Some of the individuals, in the videos seen by CNN, also appear to be wearing the same uniform as Erdogan’s personal security detail. A CNN analysis of photos shows the security detail at previous Erdogan events wearing their uniform: a brown, unbuttoned shirt with a black undershirt and beige pants.
“The guys were very violent,” said Hamparian. “They knew what they were doing. It wasn’t like people wrestling in the street.”
DC mayor condemns protest response
Mayor Muriel Bowser issued the following statement on Wednesday morning: “What we saw yesterday — a violent attack on a peaceful demonstration — is an affront to DC values and our rights as Americans. I strongly condemn these actions and have been briefed by Chief Newsham on our response. The Metropolitan Police Department will continue investigating the incident and will work with federal partners to ensure justice is served.”
The Washington Fire and EMS Department’s Twitter account said that nine people were injured during the protests on Tuesday. Those injured were taken to George Washington University Hospital and Georgetown Hospital.
In a separate video from Voice of America, a very bloodied Erdogan supporter is helped away from the scene. It’s unclear how he received these injuries.
The observer who was not authorized to talk to the media told CNN that the individual was hit by a megaphone by anti-Erdogan protesters and received 17 stitches to his head.

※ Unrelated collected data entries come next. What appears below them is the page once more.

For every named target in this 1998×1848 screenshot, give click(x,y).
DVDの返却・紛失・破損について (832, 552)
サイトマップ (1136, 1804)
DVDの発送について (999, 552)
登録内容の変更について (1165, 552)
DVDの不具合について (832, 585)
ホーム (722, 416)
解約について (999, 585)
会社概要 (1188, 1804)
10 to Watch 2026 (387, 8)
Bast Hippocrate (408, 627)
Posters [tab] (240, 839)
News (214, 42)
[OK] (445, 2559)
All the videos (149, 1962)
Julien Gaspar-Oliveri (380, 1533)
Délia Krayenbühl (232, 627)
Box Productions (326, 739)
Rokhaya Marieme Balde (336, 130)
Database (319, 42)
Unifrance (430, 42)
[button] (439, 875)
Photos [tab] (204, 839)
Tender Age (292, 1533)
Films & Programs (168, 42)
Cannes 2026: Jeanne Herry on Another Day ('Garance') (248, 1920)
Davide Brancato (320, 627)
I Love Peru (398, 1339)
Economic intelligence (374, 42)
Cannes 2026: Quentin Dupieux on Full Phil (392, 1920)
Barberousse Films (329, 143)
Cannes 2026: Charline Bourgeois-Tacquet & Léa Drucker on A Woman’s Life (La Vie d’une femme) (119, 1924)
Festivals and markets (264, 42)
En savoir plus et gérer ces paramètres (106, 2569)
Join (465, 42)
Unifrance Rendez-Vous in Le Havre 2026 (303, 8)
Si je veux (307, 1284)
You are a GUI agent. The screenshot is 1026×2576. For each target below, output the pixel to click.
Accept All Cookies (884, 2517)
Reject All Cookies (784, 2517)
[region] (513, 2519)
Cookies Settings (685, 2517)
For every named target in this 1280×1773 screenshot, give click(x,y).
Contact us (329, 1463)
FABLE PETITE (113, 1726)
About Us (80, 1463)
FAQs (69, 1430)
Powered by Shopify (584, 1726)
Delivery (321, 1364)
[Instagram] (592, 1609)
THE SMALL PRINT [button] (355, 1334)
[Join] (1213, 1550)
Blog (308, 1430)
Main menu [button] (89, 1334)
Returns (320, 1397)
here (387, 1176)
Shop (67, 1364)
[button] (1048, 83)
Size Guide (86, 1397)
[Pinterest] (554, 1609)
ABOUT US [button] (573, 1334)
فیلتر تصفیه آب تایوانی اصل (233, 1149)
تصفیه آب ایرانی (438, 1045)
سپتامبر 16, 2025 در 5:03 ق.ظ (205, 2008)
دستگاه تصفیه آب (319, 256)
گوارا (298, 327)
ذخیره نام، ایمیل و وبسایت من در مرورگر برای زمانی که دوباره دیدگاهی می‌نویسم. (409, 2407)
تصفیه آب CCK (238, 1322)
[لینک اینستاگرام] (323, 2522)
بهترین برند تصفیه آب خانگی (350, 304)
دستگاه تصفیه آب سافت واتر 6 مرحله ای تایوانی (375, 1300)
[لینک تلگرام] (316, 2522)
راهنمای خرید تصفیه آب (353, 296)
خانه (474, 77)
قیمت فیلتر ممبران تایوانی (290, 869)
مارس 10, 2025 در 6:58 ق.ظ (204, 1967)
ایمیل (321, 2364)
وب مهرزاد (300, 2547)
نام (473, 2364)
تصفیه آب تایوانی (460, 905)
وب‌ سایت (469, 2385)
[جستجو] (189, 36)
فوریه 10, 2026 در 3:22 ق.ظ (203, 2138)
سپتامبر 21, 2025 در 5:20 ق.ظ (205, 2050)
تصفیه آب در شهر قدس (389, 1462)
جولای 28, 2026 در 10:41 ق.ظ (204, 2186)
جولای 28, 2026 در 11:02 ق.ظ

They say that when DC Police refused to arrest that anti-Erdogan protester, it angered the crowd.
Hamparian tells CNN that injuries ranged from cuts and bruises, some of which required stiches.
Despite Trump’s greeting to the Turkish leader, the relationship has been strained by the United States’ refusal to extradite a Turkish cleric living in Pennsylvania, whom Erdogan blames for orchestrating a July coup attempt against him.
And the two countries are at odds over Trump’s decision to arm Kurdish militias that are helping in the fight to rout ISIS from its Syrian stronghold in Raqqa. Turkey sees these militias as an extension of the outlawed Kurdistan Workers Party, or PKK, which is considered a terrorist group in the United States, Turkey and Europe.